EXERCISE MATERIALS Start Marker
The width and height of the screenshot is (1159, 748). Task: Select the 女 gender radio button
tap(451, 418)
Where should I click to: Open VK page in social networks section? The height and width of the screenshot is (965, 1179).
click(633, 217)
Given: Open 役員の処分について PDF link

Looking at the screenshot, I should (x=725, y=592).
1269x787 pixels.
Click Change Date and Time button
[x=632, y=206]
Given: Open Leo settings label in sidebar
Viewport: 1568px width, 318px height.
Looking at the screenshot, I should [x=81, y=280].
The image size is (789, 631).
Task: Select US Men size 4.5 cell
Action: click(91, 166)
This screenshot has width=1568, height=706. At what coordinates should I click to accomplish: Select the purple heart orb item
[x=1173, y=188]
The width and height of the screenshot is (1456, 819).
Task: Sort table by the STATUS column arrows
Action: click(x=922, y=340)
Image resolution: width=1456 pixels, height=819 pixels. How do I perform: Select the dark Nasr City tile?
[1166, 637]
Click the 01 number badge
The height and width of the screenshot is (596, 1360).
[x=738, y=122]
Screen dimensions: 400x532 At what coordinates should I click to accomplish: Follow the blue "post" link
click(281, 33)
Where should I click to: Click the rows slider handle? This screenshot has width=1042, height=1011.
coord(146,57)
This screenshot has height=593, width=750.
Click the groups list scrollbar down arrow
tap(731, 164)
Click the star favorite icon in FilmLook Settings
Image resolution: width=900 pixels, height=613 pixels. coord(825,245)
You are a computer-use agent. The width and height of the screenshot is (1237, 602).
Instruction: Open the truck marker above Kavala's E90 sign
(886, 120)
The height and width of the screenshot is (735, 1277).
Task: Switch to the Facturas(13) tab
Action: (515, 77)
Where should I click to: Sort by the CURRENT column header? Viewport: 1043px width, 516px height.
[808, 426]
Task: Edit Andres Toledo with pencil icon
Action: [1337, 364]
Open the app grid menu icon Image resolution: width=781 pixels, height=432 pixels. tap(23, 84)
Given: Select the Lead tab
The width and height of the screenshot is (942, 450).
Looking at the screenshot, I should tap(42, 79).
EXERCISE MATERIALS End Marker
### WORK ORDER
Retype exactly, and only, the lines from the line holding "Given: Select the Lead tab" through the last line of the data; both of those lines count.

### SOLVED PROBLEM
Given: Select the Lead tab
The width and height of the screenshot is (942, 450).
Looking at the screenshot, I should tap(42, 79).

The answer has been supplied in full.